The subject of viewing angle dependence also leaves a mixed effect with grayscale. On the one hand, the picture is very well preserved in both the brightest and darkest areas, even at more extreme angles. On the other hand, the color temperature gets significantly cooler at an angle of 20 to 30 degrees.

We didn’t notice color shimmer or a banding effect, even with a fine gray gradient. After all, the LG 32EP950 also announces a “real” 10-bit color depth. However, the gray gradient looks a bit flickering. Otherwise, the display is very nice and flowing with fine gray gradients. It is particularly impressive in the dark area on the side, as the individual stripes are perfectly in vertical as well. There are also no contrast-reducing brightenings on the sides of the display.

LG 32EP950 Review

It looks less accurate with color gradients, as the illustration below shows with primary colors. While it looks clean with blue, discrimination is completely lost in areas heavily saturated with red and especially green. At least, this is the case in factory settings. Later, calibration could help.

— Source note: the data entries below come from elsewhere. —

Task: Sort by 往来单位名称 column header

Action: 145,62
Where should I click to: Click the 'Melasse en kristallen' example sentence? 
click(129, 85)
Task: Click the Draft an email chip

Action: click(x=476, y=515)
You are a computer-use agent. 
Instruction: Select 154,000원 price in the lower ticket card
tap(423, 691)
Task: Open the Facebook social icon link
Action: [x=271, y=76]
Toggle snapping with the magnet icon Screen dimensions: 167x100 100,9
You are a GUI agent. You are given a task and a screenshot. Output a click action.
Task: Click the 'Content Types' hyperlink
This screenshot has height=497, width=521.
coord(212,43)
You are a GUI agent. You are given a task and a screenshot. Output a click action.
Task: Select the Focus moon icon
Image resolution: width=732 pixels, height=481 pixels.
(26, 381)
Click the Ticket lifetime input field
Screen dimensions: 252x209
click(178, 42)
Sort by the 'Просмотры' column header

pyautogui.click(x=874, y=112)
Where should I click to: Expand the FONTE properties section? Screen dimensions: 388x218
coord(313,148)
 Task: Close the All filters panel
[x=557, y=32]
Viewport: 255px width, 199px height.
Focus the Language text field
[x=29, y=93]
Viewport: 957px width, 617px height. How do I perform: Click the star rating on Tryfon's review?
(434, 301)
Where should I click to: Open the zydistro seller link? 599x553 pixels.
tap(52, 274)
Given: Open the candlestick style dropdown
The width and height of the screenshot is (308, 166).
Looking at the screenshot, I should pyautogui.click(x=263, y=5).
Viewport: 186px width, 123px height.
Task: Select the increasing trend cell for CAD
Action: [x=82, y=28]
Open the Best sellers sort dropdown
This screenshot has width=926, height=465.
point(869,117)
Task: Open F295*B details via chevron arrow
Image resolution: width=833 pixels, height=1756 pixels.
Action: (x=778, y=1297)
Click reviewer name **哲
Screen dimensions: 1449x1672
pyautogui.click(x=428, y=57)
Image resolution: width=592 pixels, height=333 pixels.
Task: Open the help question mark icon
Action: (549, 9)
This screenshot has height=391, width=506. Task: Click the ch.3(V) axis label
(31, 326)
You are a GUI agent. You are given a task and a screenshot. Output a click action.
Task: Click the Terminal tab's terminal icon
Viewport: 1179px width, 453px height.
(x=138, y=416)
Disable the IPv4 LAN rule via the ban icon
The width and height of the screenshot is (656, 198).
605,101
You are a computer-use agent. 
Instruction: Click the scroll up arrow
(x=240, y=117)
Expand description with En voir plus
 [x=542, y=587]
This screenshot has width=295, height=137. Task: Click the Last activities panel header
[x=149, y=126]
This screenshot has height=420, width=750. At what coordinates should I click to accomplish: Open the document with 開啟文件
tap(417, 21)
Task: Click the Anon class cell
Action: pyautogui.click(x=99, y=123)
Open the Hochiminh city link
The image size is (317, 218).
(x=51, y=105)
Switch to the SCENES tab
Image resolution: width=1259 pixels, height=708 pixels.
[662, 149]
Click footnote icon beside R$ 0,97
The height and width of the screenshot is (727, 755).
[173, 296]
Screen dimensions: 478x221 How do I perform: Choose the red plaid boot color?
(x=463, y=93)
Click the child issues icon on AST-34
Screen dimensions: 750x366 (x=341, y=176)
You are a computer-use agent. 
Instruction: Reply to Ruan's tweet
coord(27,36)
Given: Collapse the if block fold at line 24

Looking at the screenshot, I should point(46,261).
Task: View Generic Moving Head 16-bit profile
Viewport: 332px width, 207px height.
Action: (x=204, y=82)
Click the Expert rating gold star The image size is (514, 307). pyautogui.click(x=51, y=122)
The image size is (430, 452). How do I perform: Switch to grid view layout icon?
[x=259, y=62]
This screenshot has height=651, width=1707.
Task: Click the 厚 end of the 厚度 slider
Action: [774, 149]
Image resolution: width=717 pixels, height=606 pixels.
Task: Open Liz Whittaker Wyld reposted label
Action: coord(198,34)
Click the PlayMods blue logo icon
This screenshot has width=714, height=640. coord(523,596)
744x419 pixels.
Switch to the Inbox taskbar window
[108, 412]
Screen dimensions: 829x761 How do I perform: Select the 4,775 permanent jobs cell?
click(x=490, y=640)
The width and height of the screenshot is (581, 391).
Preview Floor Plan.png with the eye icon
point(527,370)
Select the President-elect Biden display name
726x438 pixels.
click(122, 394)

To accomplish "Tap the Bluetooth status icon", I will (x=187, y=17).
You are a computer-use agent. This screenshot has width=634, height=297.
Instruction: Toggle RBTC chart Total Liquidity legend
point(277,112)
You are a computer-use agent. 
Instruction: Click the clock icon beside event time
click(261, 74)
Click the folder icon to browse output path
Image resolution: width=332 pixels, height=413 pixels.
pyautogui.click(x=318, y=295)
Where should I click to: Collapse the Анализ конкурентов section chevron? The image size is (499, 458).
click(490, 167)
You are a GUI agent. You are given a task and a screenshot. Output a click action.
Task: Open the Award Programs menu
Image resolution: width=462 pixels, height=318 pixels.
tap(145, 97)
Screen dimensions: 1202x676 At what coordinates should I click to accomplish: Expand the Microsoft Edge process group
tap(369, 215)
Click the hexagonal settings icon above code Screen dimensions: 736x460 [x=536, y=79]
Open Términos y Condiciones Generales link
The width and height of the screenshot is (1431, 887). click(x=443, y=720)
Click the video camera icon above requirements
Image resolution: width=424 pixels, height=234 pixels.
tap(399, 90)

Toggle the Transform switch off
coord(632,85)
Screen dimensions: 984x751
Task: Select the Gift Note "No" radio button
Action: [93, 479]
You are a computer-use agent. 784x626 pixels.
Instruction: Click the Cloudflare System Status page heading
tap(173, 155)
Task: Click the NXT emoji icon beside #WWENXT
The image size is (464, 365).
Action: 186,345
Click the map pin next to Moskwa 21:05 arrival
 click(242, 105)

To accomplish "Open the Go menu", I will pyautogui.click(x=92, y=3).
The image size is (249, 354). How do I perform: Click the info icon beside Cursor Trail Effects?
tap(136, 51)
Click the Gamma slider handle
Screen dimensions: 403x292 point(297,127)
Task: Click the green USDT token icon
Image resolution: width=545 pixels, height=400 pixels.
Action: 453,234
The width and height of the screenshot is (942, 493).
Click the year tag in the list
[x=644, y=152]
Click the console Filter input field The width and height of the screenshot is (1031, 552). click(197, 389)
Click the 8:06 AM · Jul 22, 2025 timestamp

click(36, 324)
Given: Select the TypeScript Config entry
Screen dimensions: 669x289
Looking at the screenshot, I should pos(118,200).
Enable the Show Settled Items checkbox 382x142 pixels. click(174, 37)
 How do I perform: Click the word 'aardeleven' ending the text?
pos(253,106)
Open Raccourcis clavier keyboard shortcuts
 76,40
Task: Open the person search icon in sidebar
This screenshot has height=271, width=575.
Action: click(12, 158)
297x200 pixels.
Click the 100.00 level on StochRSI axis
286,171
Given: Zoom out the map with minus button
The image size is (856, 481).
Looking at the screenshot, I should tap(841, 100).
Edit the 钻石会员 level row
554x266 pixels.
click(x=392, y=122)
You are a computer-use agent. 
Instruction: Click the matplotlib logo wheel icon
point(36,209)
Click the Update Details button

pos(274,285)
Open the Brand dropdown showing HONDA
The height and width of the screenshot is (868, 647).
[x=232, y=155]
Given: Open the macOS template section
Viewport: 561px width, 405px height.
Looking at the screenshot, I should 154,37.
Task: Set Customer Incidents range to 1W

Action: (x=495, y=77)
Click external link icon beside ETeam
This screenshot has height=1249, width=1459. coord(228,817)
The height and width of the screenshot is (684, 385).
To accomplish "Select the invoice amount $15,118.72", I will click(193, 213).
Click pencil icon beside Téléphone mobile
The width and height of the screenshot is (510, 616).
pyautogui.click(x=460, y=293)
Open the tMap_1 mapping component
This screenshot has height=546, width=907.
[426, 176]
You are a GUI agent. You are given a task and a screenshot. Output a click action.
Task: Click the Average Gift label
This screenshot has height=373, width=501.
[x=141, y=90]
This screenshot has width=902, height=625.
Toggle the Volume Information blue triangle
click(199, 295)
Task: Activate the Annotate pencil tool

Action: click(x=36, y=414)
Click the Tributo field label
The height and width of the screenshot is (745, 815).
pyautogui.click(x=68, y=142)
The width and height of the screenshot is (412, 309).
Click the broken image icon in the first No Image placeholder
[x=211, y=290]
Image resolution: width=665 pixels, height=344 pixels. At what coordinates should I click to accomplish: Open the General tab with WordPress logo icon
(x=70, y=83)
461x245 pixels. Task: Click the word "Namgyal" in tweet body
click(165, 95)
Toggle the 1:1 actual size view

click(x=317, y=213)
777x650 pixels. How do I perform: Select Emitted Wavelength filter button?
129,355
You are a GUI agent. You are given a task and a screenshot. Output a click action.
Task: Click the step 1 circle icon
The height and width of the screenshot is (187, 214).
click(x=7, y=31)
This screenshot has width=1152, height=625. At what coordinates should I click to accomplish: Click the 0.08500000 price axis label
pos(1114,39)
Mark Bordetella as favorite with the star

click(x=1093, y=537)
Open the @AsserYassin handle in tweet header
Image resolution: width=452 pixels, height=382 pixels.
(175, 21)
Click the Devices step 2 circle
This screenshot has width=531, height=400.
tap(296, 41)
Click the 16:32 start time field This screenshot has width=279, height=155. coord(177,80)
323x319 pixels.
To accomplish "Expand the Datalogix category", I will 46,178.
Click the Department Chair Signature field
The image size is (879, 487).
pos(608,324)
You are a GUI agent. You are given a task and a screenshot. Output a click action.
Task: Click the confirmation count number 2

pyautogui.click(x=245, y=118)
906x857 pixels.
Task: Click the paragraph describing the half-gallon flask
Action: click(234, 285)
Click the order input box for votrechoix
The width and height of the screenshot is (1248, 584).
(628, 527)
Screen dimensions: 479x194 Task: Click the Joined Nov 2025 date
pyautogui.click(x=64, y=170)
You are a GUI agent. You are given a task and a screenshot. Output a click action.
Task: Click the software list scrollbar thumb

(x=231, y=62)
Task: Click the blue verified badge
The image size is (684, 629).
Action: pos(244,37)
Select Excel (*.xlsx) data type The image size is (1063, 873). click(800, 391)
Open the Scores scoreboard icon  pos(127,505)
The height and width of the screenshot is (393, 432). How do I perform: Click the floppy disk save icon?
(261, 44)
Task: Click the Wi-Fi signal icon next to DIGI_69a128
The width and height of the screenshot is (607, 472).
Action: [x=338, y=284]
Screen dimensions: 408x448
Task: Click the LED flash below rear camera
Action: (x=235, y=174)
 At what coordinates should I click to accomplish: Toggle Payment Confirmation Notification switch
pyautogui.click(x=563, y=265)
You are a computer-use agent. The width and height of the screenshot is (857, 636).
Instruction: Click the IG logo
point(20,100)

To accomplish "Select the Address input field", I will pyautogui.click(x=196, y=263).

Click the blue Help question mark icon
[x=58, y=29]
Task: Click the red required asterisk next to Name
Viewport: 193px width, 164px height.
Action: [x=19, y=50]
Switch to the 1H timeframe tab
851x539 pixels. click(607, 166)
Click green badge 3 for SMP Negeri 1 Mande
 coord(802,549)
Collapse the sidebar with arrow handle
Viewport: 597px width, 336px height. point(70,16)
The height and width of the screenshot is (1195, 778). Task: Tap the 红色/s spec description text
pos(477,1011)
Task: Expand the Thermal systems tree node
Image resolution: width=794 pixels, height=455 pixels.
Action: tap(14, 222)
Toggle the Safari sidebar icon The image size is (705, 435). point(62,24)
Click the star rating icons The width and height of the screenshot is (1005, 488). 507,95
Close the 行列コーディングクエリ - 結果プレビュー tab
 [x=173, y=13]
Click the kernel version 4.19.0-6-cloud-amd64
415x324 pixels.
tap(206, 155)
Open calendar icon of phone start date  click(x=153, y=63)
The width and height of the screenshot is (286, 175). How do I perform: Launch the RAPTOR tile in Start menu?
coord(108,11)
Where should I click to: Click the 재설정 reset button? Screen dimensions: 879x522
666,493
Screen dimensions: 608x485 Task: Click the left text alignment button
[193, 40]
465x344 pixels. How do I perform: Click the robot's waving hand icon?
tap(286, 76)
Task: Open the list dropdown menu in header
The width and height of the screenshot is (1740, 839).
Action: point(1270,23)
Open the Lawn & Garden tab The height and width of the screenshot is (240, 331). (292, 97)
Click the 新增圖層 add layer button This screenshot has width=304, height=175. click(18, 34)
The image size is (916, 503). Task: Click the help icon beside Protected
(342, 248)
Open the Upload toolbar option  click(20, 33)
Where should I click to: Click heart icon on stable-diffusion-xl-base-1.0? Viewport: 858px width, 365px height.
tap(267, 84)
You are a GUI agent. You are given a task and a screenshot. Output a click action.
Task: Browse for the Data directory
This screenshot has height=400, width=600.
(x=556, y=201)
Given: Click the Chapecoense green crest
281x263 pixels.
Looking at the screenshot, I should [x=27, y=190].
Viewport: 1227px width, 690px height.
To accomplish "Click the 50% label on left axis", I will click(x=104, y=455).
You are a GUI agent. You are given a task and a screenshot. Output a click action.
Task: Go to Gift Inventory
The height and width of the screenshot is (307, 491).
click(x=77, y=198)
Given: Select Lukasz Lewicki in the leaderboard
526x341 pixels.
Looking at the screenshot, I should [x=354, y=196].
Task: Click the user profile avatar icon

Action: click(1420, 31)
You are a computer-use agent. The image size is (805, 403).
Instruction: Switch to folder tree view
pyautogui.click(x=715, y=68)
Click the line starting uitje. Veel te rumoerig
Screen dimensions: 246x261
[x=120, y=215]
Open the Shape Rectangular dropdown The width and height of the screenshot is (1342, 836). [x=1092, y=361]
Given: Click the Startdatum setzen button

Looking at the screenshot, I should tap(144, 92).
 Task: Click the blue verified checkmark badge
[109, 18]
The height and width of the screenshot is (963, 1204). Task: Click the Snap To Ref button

Brightness, black level, and contrast

The picture below shows a completely black image, as you would see it with the naked eye in a completely dark room; this is where noticeable weaknesses appear. On the other hand, the picture on the right with longer exposure times highlights problem areas and is only used for a clear representation.

LG 32EP950 Review

As expected from OLED technology and as mentioned earlier, the black image is perfect. A photo with extended exposure, otherwise used for clarification, doesn’t make sense here. Black stays black – you can expose for as long as you want. The “brightness” and “shimmering colors” themes from different perspectives have also been omitted entirely. It couldn’t be any better.

Measurements are performed after calibration to D65 as the white point. If possible, all dynamic controls are disabled. When the LG 32EP950 review test was done with the original white point, the results are low due to the adjustments required.

The measurement window is not surrounded by a black border. Therefore, the values can be compared to ANSI contrast and reflect real-world conditions better than measurements for flat white and black images.

LG 32EP950 Review

We achieved a maximum of around 262 cd/m² with the native white point. That is not even half of the manufacturer’s specification of 540 cd/m². This is disappointing because according to the manufacturer’s information refers to the “typical brightness” and not to the peak brightness in parts of the screen in HDR mode. The brightness can be reduced to a minimum of 20 cd/m².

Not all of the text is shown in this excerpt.